:: Exercise directions ::
Reproduce the passage of the iPhone 13 review below word for word, starting with "Unsurprisingly, given the" and going on through "iPhone 13 Pro/Max)".

:: Source extract ::
--- --- ---

When we account for the fact that our sample video above is in challenging lighting conditions in terms of dynamic range, as well as the enormous computational power required to do portrait video at all, the iPhone 13’s Cinematic capture can indeed be termed as a special feature, one of its few compared to the iPhone 12, however.

Unsurprisingly, given the computational challenge that is bokeh video, the iPhone 13 Pro fares a bit better than the 13 in the Cinematic respect despite the even worse lighting scenario below, as it has a better camera sensor, and one extra image processing core in its GPU, but the difference is not huge.

Cinematic video sometimes gets confused in low-light scenarios, though, returning the dreaded “More light required, flash may help” iPhone camera app warning, and often shifts the focus all over the place compared to Cinematic capture in good lighting conditions.

iPhone 13 A15 benchmarks and performance

  • Second generation 5nm Apple A15 processor
  • TSMC N5P production method with 15 billion transistors
  • 4-core GPU (vs 5-core on the iPhone 13 Pro/Max)
  • Up to 15% efficiency / 7% performance gain compared to A14

The new Apple A15 processor power comes useful not only in Dolby Vision and Cinematic mode image processing but in regular everyday iOS 15 tasks as well as gaming.

While Apple added an extra GPU core in the Pro models for that extra camera and display features they sport, the iPhone 13 makes do with “just” a quad-core GPU and is still leaps and bounds ahead of the competition in pure benchmark scores.

--- --- ---

:: Provided material ::
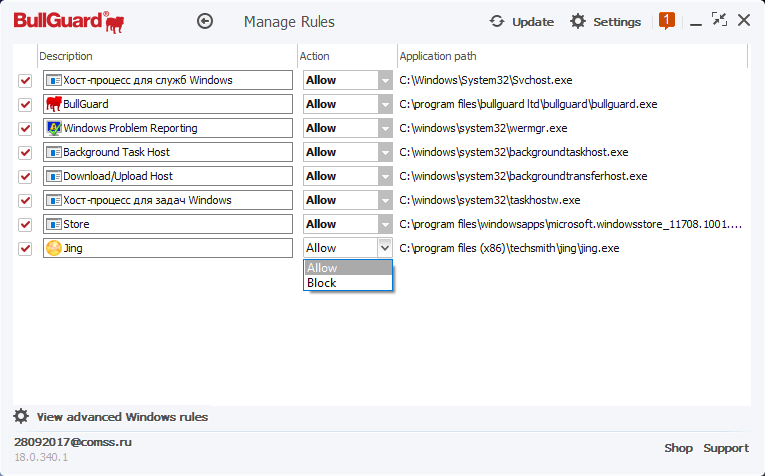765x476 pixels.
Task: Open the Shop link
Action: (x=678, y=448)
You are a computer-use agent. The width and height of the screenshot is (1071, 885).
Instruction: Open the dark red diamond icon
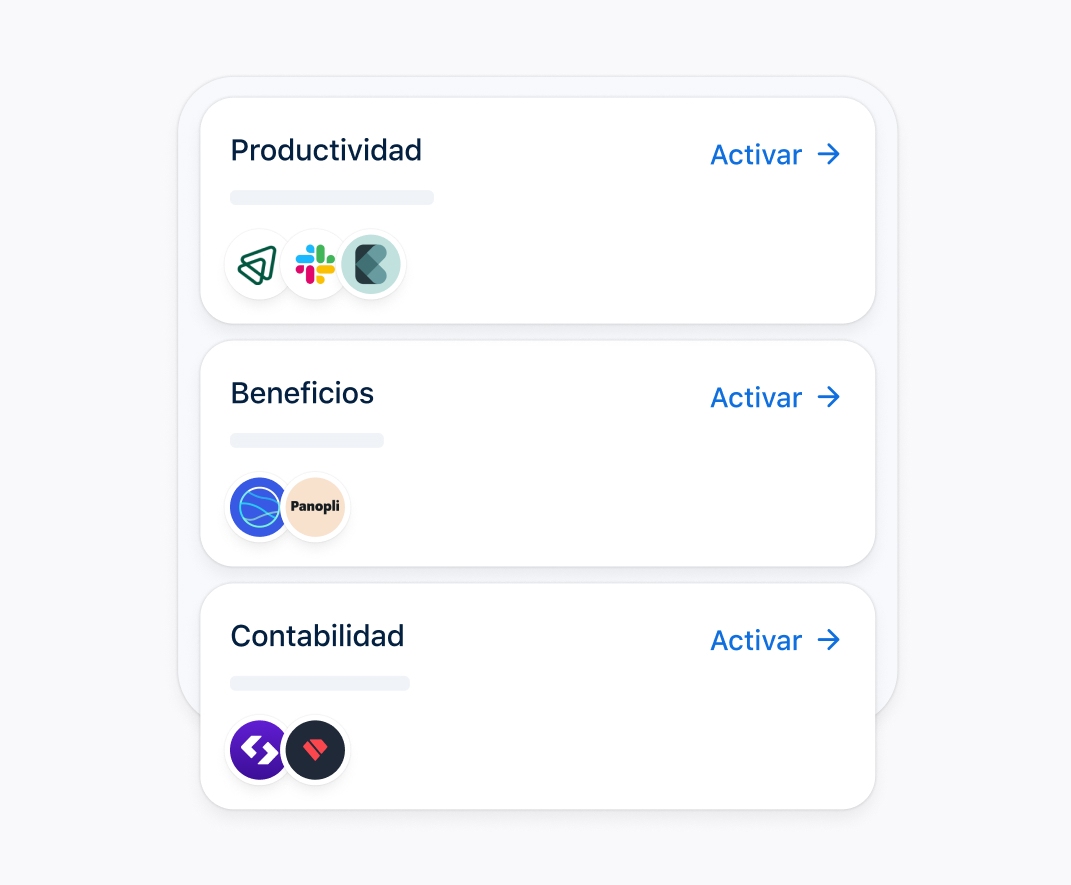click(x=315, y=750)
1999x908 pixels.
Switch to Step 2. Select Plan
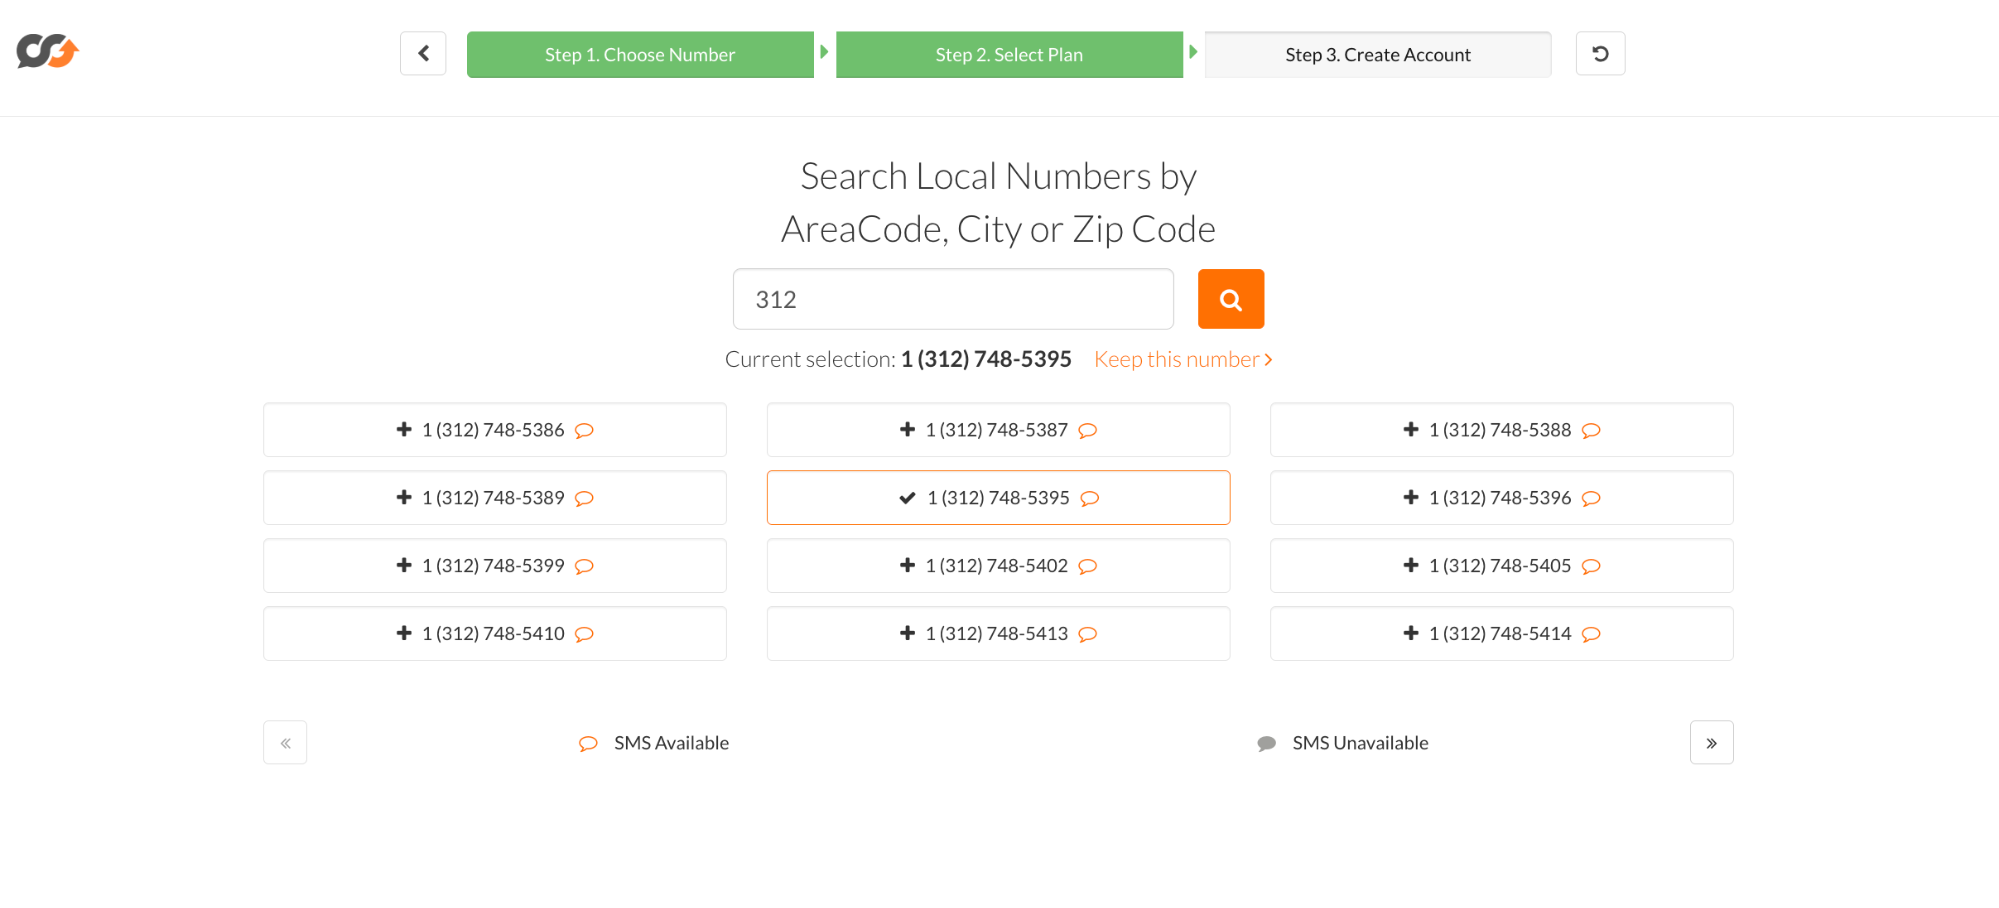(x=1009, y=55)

--- --- ---

:: Expected answer ::
Unsurprisingly, given the computational challenge that is bokeh video, the iPhone 13 Pro fares a bit better than the 13 in the Cinematic respect despite the even worse lighting scenario below, as it has a better camera sensor, and one extra image processing core in its GPU, but the difference is not huge.

Cinematic video sometimes gets confused in low-light scenarios, though, returning the dreaded “More light required, flash may help” iPhone camera app warning, and often shifts the focus all over the place compared to Cinematic capture in good lighting conditions.

iPhone 13 A15 benchmarks and performance

  • Second generation 5nm Apple A15 processor
  • TSMC N5P production method with 15 billion transistors
  • 4-core GPU (vs 5-core on the iPhone 13 Pro/Max)